Starter Toolkit

  1. Get people together and start a discussion. You could host a film screening or potluck. You can start with even just 1 or 2 friends or allies and educate yourselves about how your local issues connect to globalized issues. Do some research and bring your findings to the group. Analyze and understand your community - not just about the sources of injustice, but about the sources of hope and inspiration, too.
  2. Talk about how to incorporate anti-oppression into your work (addressing inequities of race, ethnicity, gender, class, age, sexual orientation & gender identity, spiritual practice, ability, and so on). Make agreements and commitments to a process of dealing with these issues.
  3. Start a website, Twitter feed and/or Facebook page on your issue.  Put an ad on Craigslist or in a local paper, mag or event calendar.
  4. Look for existing groups that are already working on your issues.  Attend their meetings and events. Take advantage of announcement times during these meetings and invite people to your gatherings. Perhaps have coffee or share meals with folks you meet to deepen relationships. If you can’t locate groups working on your issue or if you don’t agree with their tactics, move forward anyway. Distribute flyers at other groups’ events and in your neighborhood. Canvass door-to-door to invite the community to join you, to educate them, and/or to gather information.
  5. Set up a time to meet weekly or every other week. Be creative with your meeting formats. (For example, host a coffee hour, root beer float night, gardening party, potluck supper or Sunday brunch.) Talk about your shared values and analysis of theories around how to effect meaningful change. Work with each other to deconstruct hyper-individualistic cultural conditioning by replacing it with community-building behaviors. Building trust and affinity takes time, so share spaces often and remember to include times to just be together without an agenda!

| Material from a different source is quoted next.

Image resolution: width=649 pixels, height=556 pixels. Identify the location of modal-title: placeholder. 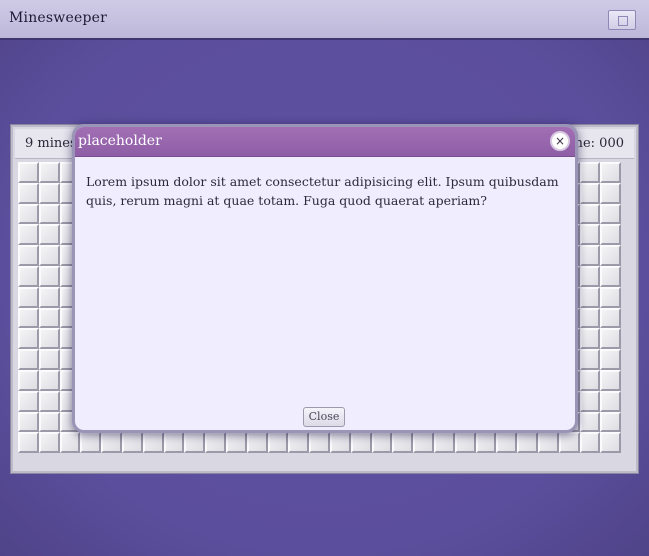
(120, 141).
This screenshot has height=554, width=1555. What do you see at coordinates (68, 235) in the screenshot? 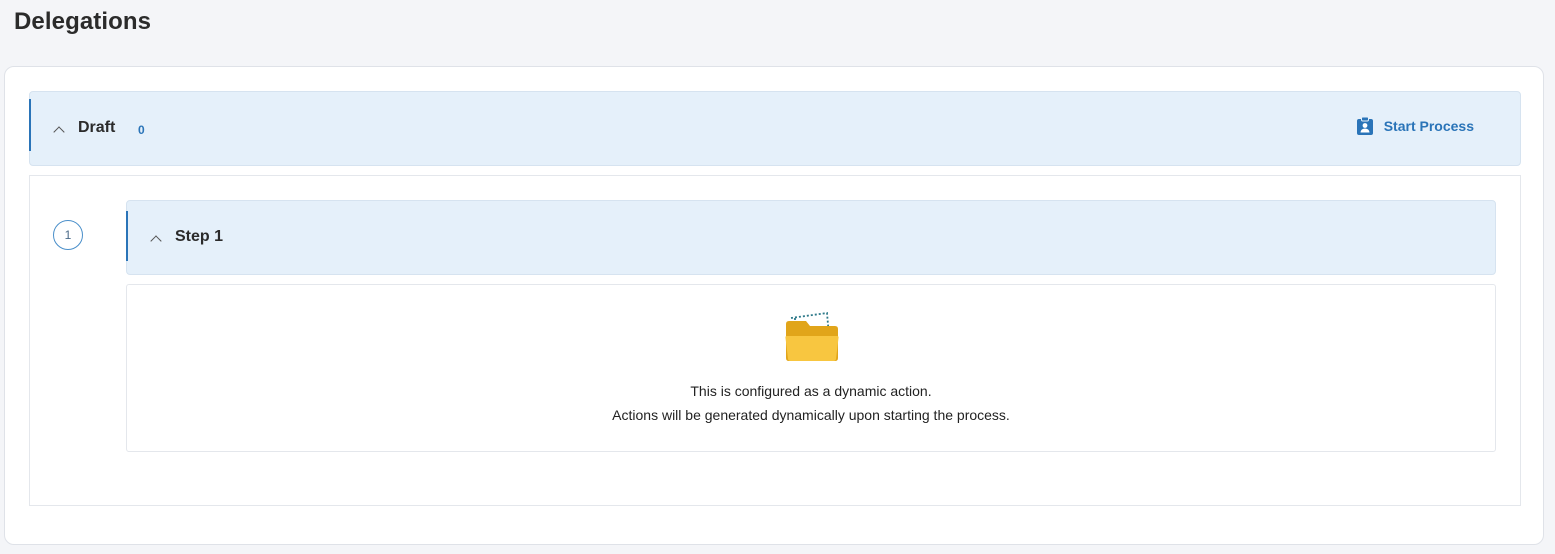
I see `step-number-badge: 1` at bounding box center [68, 235].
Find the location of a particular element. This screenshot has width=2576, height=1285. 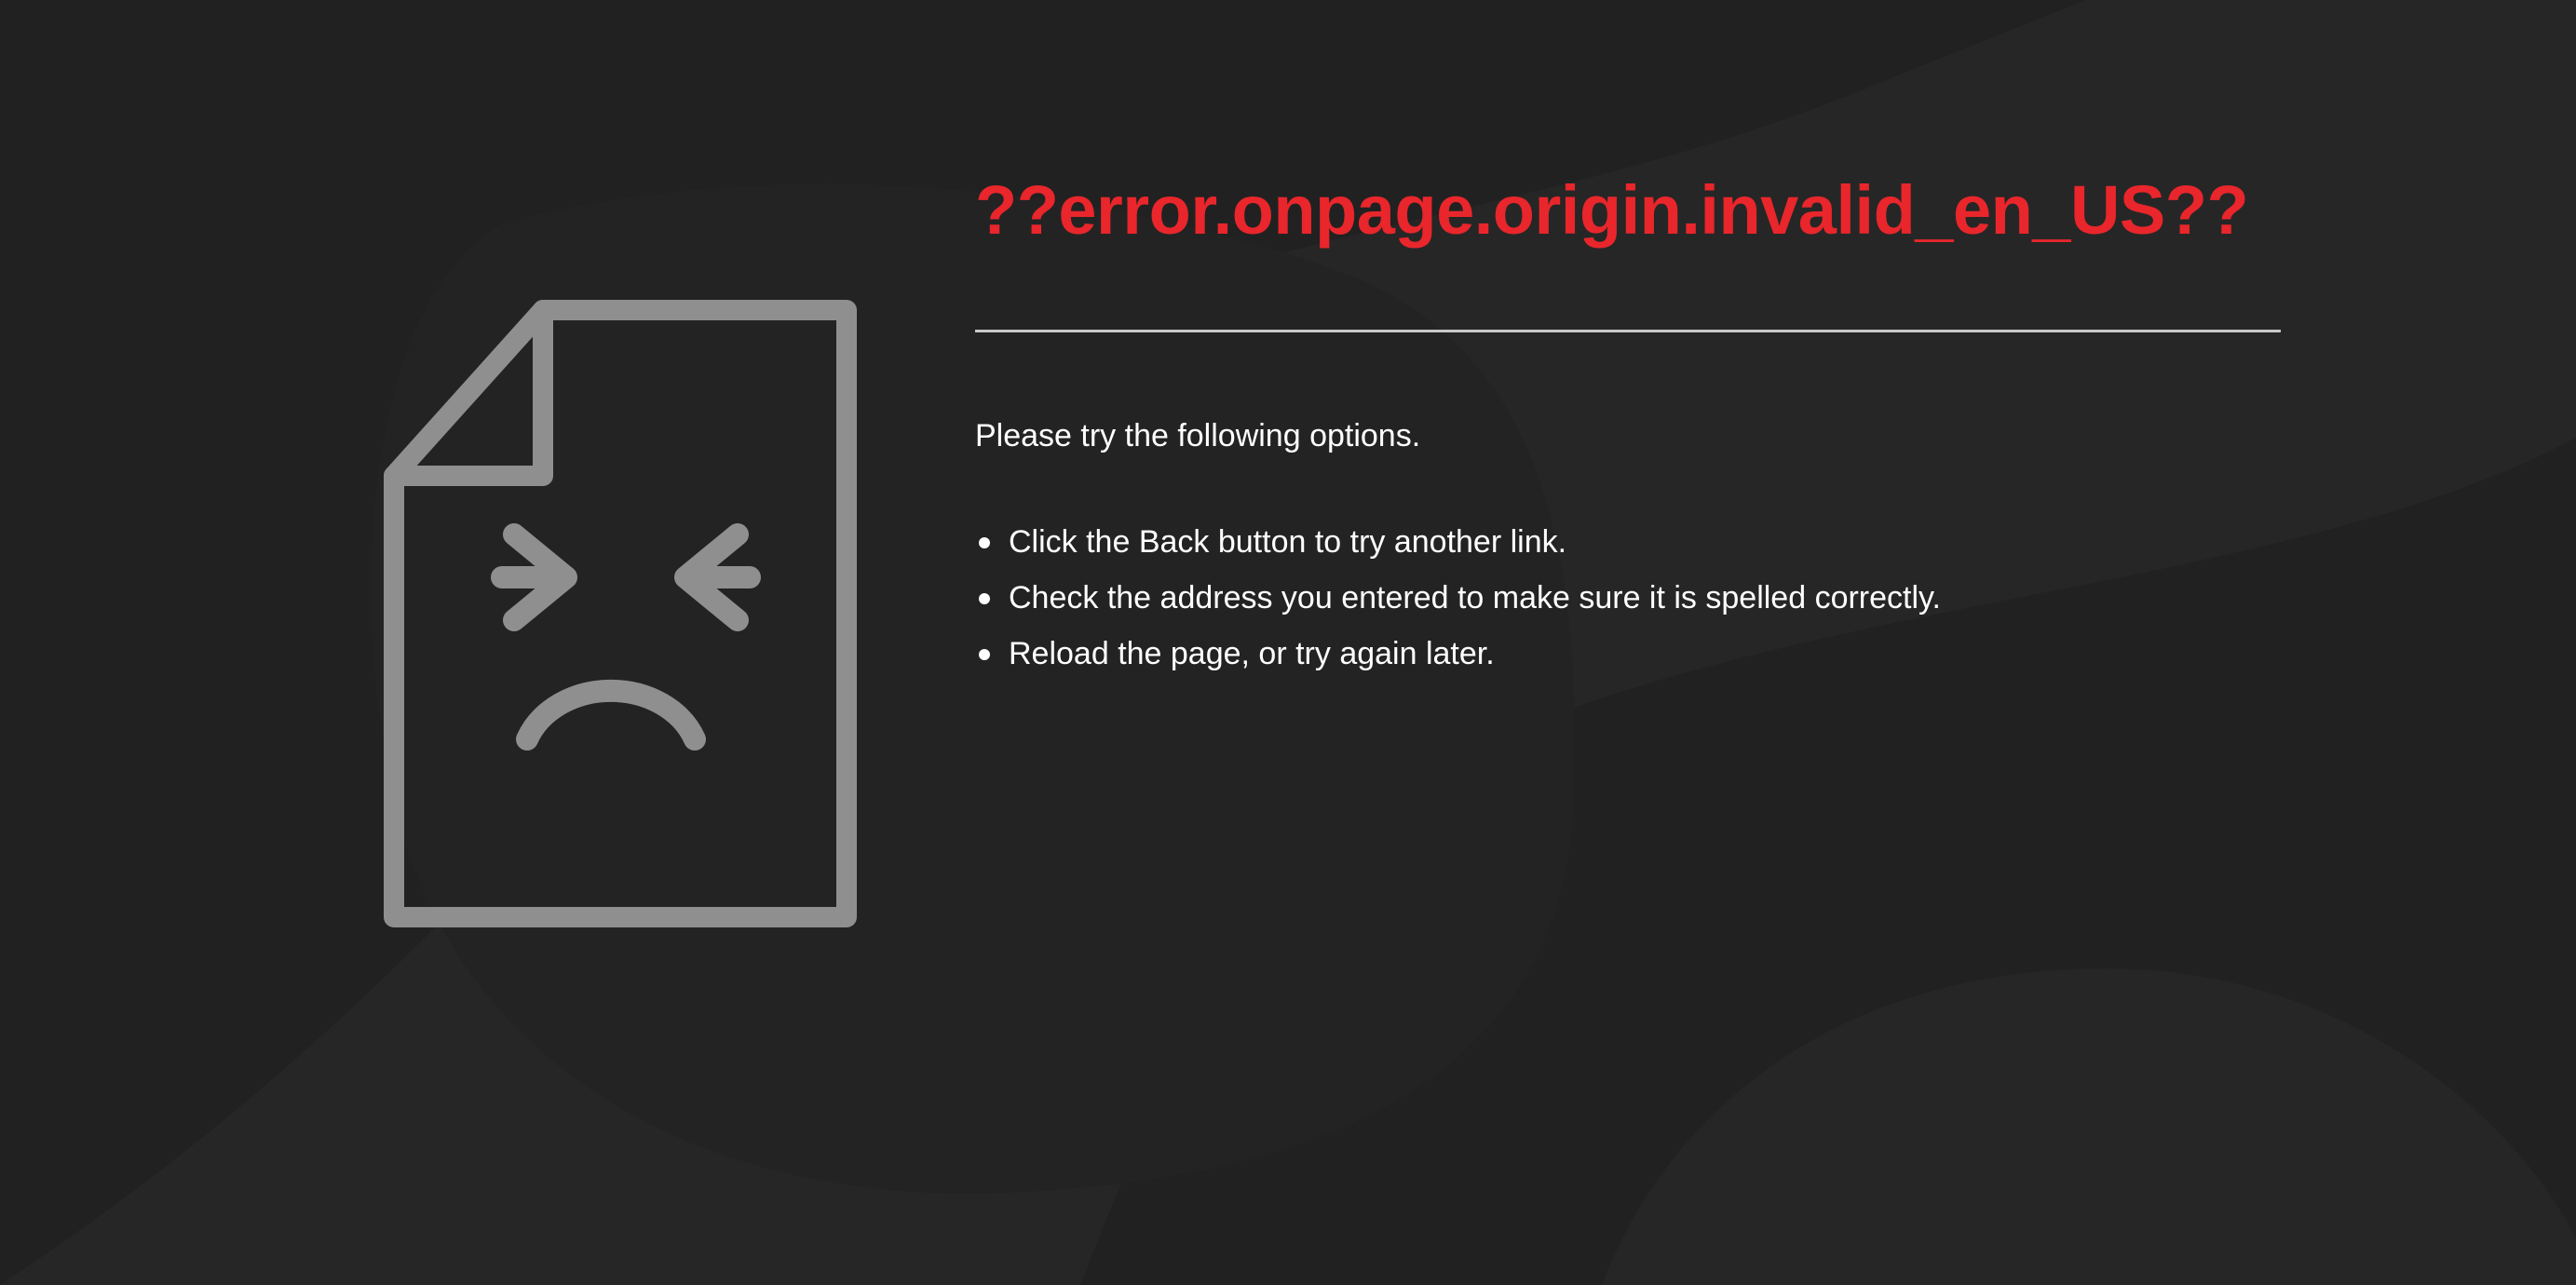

  6. Learn songs together. (Get started with our songbook) Singing embodies greater joy, positivity, infectiousness and appeal as compared to simply chanting - so be intentional and proactive about building your group’s repertoire and singing skills.  Worry not about always staying in tune! (We’re not the Mormon Tabernacle Choir.)
  7. Learn your subject; do your homework about your issue. But don’t feel like you have to be an expert. (We’re not building the Sistine Chapel.)
  8. Jointly agree upon a structure for decision-making and task management for your group. Recognize what skills you all bring and what you all can commit to with respect to time and work projects. Create an inclusive, honest and welcoming space.
  9. Begin building the kind of world we all want to see by fostering mutual aid and networks of support for each other. Create space for people to voice their personal needs such as child and pet care, transportation, employment offers/needs, physical and mental health requirements, and so on. Create a culture for your spaces, specific to YOUR community, bring in some rituals to welcome people in and ground yourself in the space you share.
  10. Seek out and lead trainings, and remain open to any and all organizing experiences being potential opportunities for growth and learning. Create a culture that easily integrates new people. Help them acclimate and orient them. Perhaps some folks could volunteer to serve as a “welcome wagon” for newcomers.
  11. Hold a public event. Do street theater; or have an art-building day to make banners, signs or puppets; or plant a guerilla garden. Start considering and planning for direct action. Within all this planning, always cater your message to your target audience. 
  12. When the time is right, begin exploring possible shared common/community spaces. Perhaps start in someone’s home or backyard; or in parks, libraries or community centers.  Based on your group’s needs see where you can grow from there - perhaps eventually securing your own space for meetings, events and artistic projects.
  13. Maintain a consistent practice of education and inviting in the broader community for low-commitment ice-breakers. For example, consider holding movie nights or a film series that features documentaries on peak oil, social movement history and the like. Follow the film with a discussion of how your local organizing fits in. (As with every event, make sure to collect contact information on everyone in attendance! If someone is willing to show up for an ice-breaker, chances are they’ll love to hear more from you!)
  14. Invite other activists and organizers from your community for informal gatherings. Build affinity also with folks working on other issues, but who share your values. Explore the inevitable connections and intersections in your respective issues. You will likely discover that Climate Justice is a goal for seemingly unrelated justice seekers.
  15. Don’t reinvent the wheel. Find existing tools and resources, then tailor them to your needs.
  16. Challenge yourselves to change your relationship to money, and transition into different ways of sustaining yourselves.  Examples include time banking, local currencies, pay-it-forward, gift economies, collectives, workers’ co-ops, sharing living spaces and community food production. This recognizes that resilience can indeed be a form of resistance.